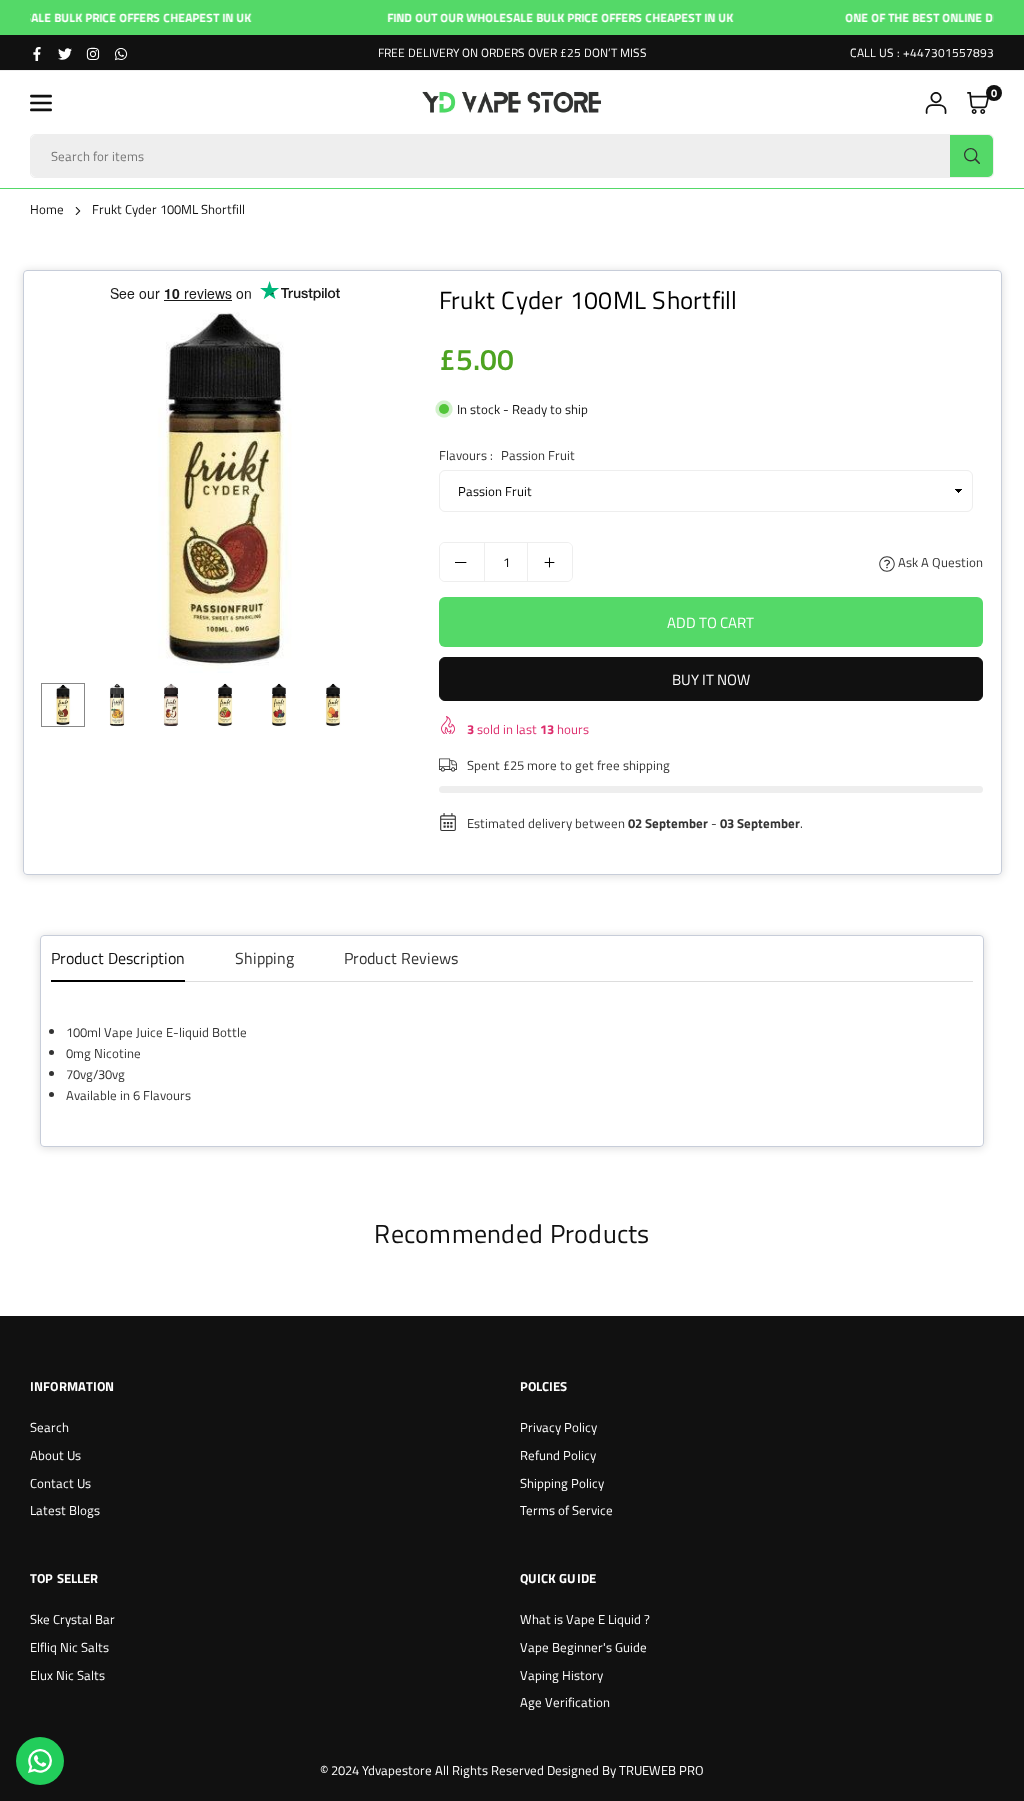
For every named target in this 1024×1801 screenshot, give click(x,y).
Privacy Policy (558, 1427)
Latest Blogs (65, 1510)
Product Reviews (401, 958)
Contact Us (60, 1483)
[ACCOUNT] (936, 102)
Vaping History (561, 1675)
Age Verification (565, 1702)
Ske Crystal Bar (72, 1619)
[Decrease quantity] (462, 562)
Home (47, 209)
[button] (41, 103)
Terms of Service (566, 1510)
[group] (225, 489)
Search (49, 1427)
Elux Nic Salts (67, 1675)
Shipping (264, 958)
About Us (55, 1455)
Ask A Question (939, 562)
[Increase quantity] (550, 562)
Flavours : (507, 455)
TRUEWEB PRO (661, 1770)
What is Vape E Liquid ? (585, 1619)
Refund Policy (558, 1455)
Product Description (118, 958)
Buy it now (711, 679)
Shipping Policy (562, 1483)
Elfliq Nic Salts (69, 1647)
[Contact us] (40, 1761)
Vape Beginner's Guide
==============================
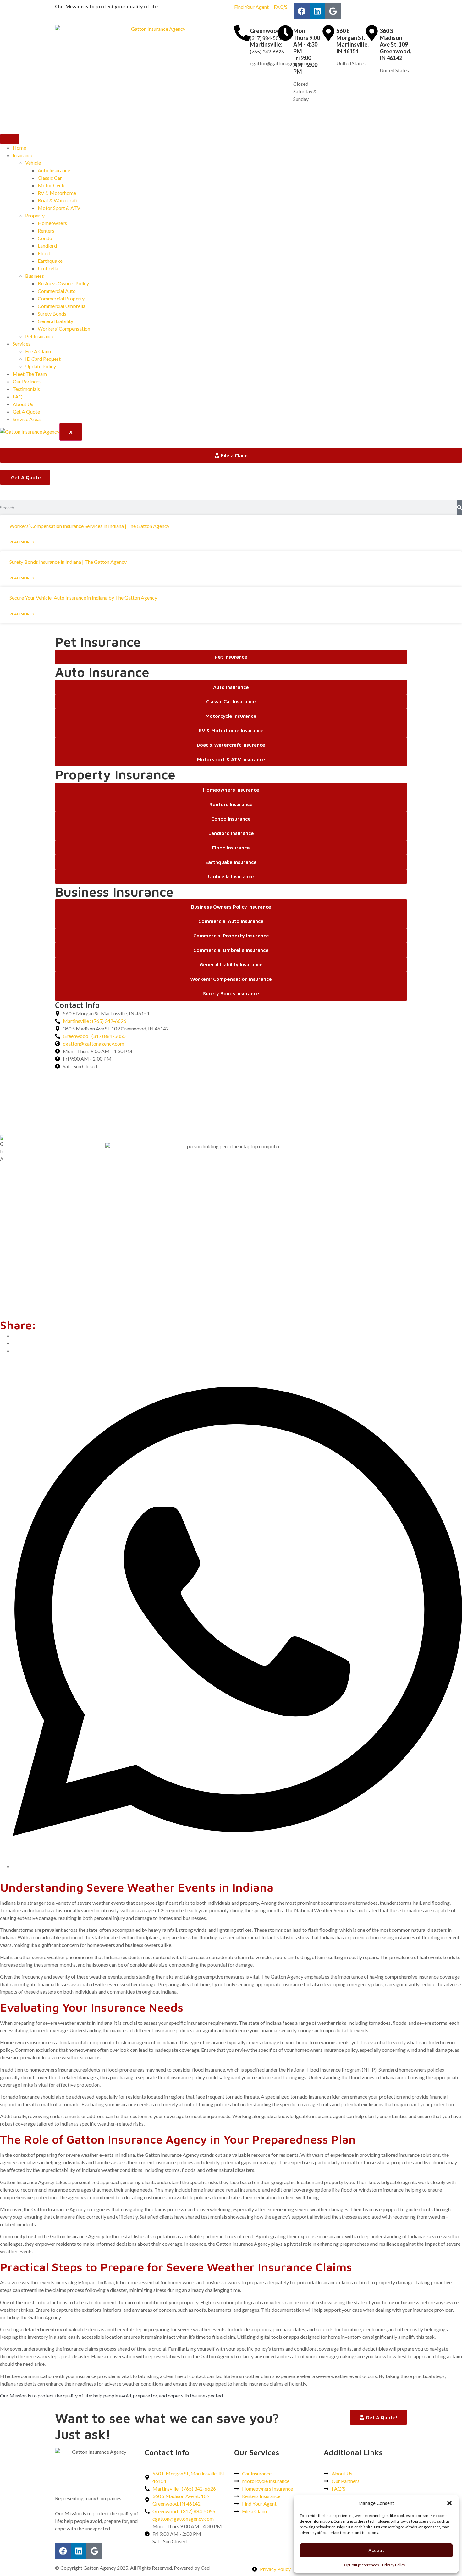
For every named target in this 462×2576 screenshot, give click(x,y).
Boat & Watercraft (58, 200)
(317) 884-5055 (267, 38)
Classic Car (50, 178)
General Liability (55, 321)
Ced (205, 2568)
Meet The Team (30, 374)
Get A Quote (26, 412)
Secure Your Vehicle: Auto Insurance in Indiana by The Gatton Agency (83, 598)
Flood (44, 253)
==============================
Assigned task | Wherever the string "Vape" shows up in a line of the records, count that line once. Report the total alone.

Result of this task | 2